Any economist would know that this is total nonsense. Britain imported 17 billion pounds' worth of goods during World War II, of which America paid--in Lend-Lease and in post-World War II Marshall Plan and MSA aid--for 7 billion. Had America paid for all 17 billion pounds, then Britain would have had an extra 10 billion pounds' worth of overseas assets at the end of World War II. At a 5% real return on overseas investments, this would have boosted post-World War II British GDP by four percent. Britain was not the post-World War II leader of the western alliance because it had 1/4 the population of the United States, because its factories were only 2/3 as productive as American workers, because it was willing to spend only 2/3 as large a share of national product on the military--these add up to an 800% gap in relative strength as a Great Power. That's a much larger gap in politico-military strength than the 4% gap that could be attributed to America's failure to pay for all rather than one-third of Britain's World War II imports.

But even though it is nonsense, Skidelsky seems to believe it. He writes of how (p. xv) "Churchill fought to preserve Britain and its Empire against Nazi Germany. Keynes fought to preserve Britain as a Great Power against the United States. The war against Germany was won; but, in helping to win it, Britain lost both Empire and greatness..." He writes of how (p. xxi) it was a tragedy that Hitler's being "in charge of a great nation... threw Britain into the arms of America as a suppliant, and therefore subordinate: a subordination masked by the illusion of a 'special relationship'...". He even seems (I can barely believe it) to feel some regret that the British government's "...underlying belief that the New World had to be yoked... to the Old" led to "...the deference Britain paid to America's wishes... and its failure to exploit crucial elements in its bargaining position--like fighting a more limited war, or even making a separate peace with Germany..." (p. 180).

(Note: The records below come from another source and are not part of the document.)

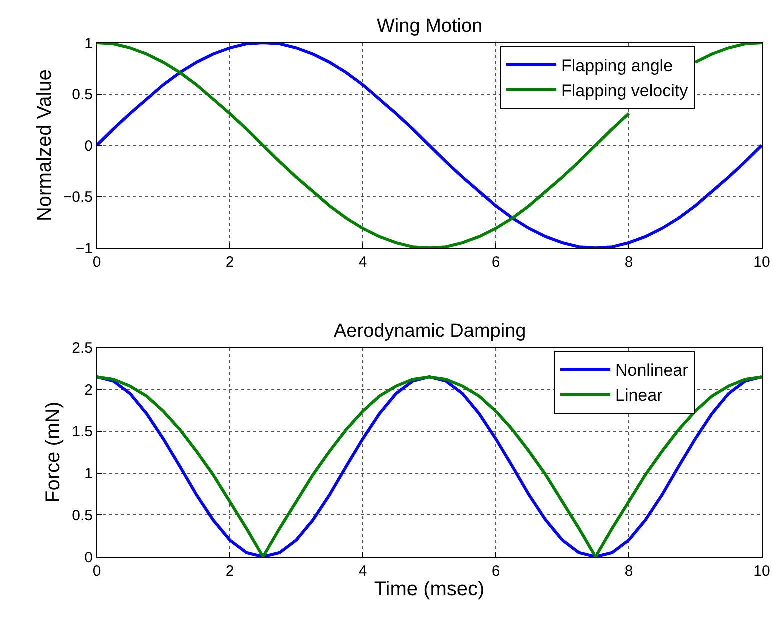 The image size is (782, 624). Describe the element at coordinates (430, 332) in the screenshot. I see `chart-title: Aerodynamic Damping` at that location.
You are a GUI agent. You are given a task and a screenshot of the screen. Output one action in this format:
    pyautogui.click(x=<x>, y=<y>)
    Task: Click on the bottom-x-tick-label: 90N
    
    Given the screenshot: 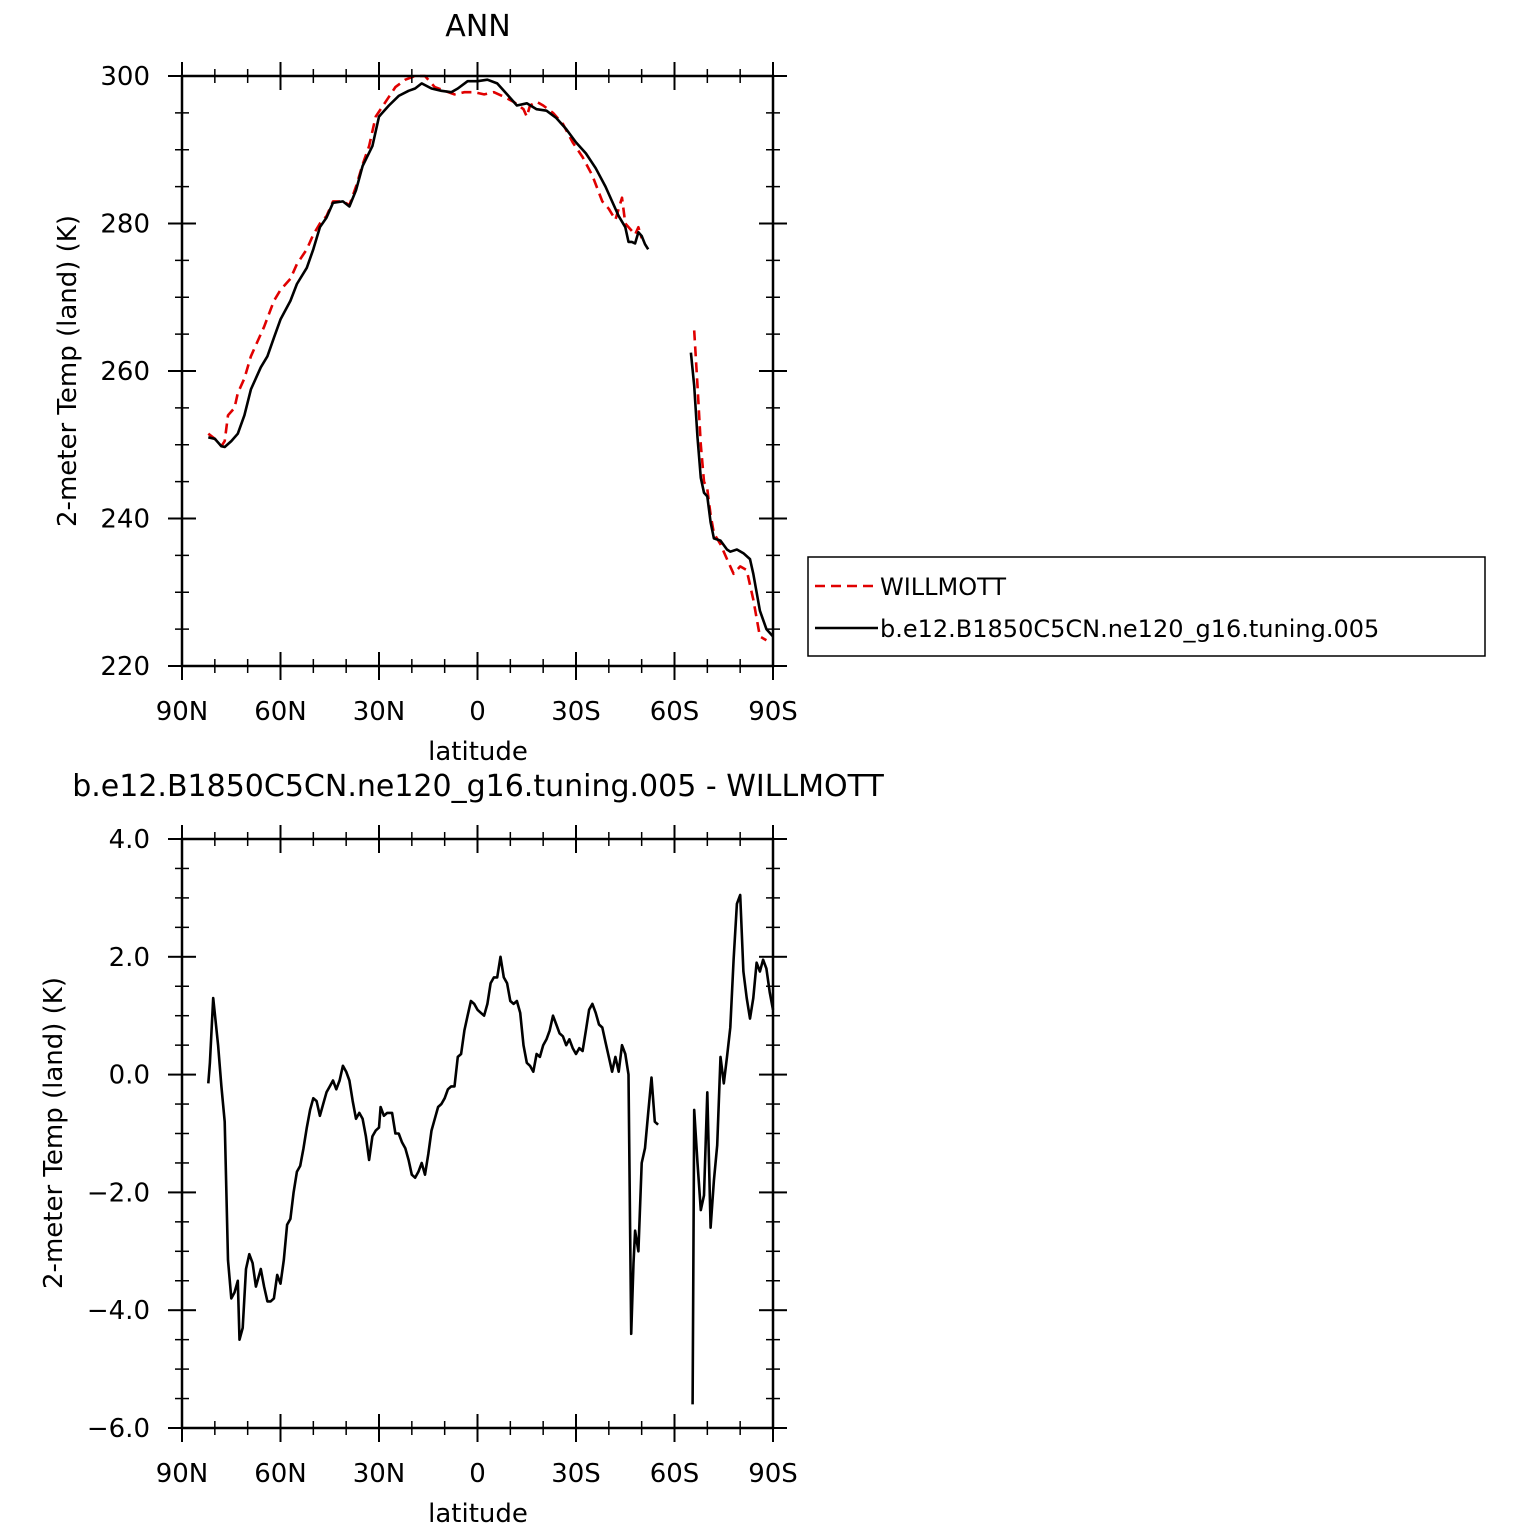 What is the action you would take?
    pyautogui.click(x=182, y=1474)
    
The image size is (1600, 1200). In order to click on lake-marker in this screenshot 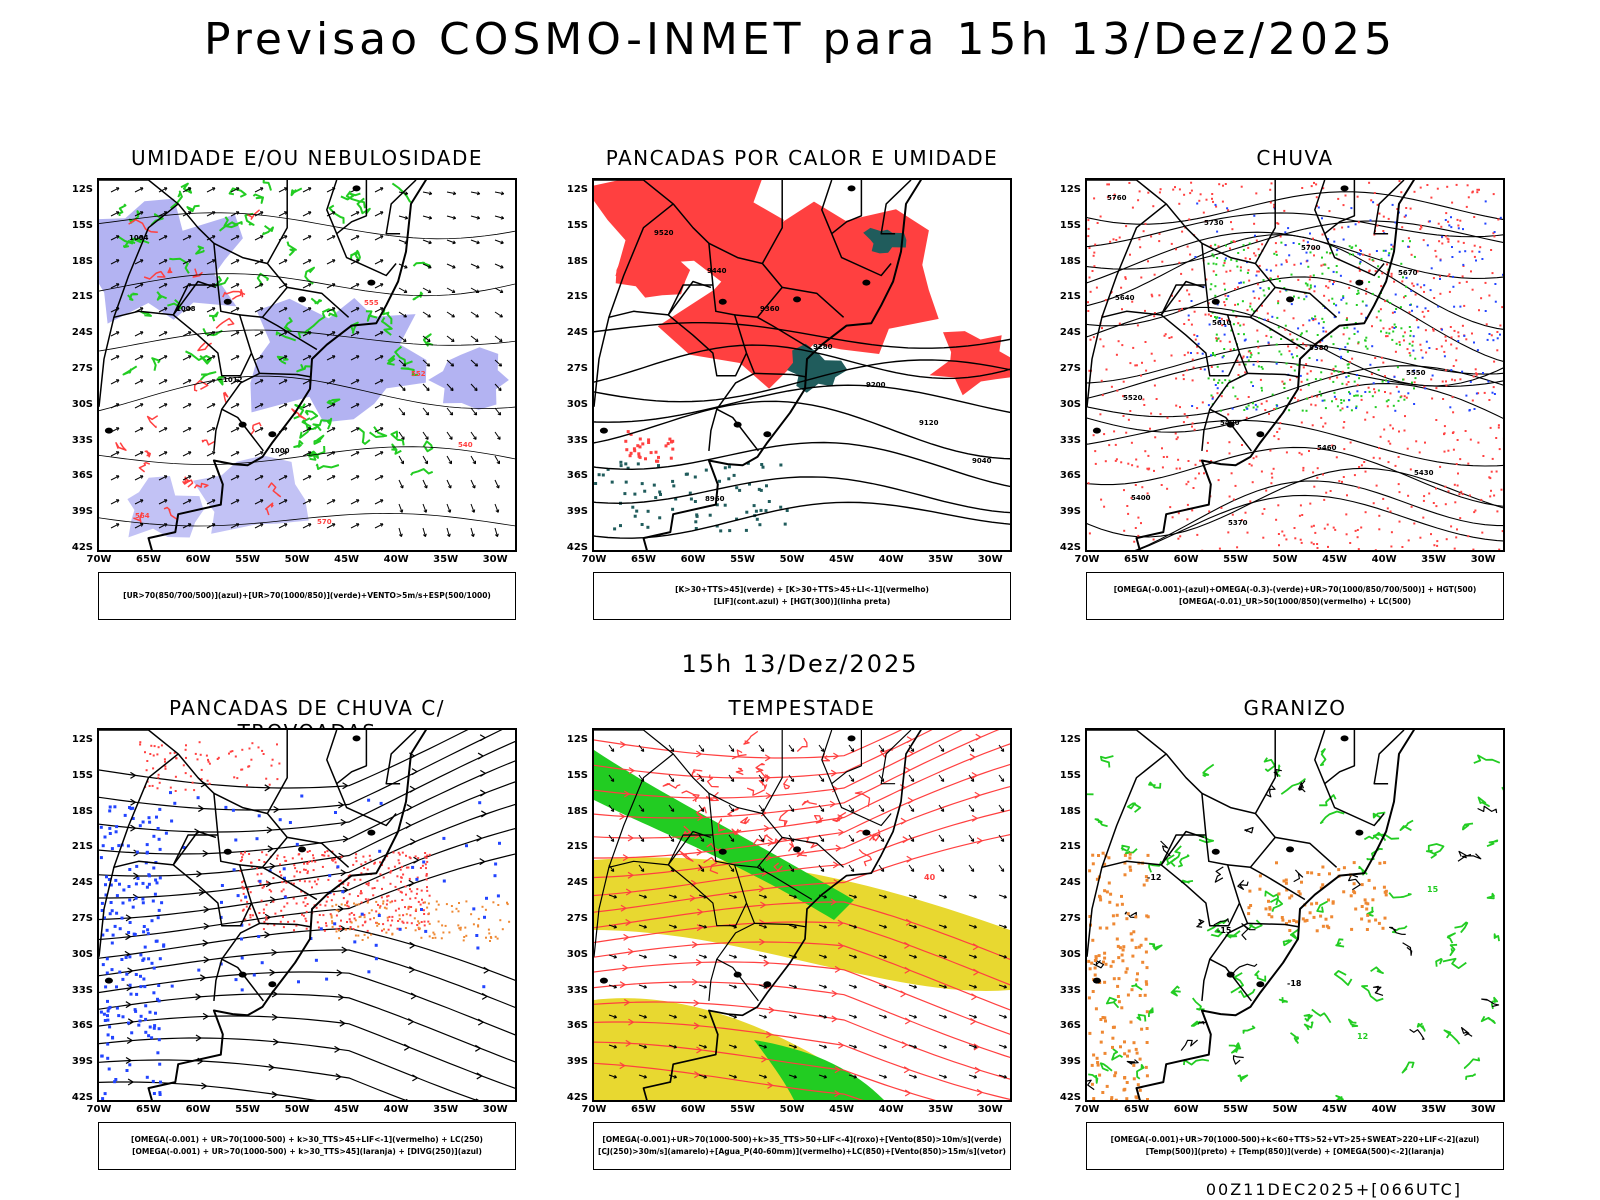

But everyone knows that a Britain that made peace with Hitler in 1941 because American Lend-Lease aid was insufficiently generous would not be great. Britain fought to defeat a tyranny, not to preserve an empire. As Winston Churchill said: "You ask, what is our policy? I say it is to wage war by land, sea and air--war with all our might and with all the strength God has given us--and to wage war against a monstrous tyranny never surpassed in the dark and lamentable catalogue of human crime. That is our policy. You ask, what is our aim? I can answer in one word. It is victory. Victory at all costs. Victory in spite of all terrors. Victory, however long and hard the road may be, for without victory there is no survival. Let that be realized. No survival for the British Empire, no survival for all that the British Empire has stood for..." .

And any economist would know that greatness does not lie in numbers of battleships or large foreign exchange reserves. Greatness lies in the use of power to shape the world for good. Of all the kinds of power, the greatest is--as Keynes reminds us--the power of "ideas... both when they are right and when they are wrong.... Indeed, the world is ruled by little else.... [S]oon or late, it is ideas, not vested interests, which are dangerous for good or evil..." The ideas for human good that Britain has incubated since Magna Carta and nurtures still today are what make it great. And among those ideas for human good are the thoughts of John Maynard Keynes.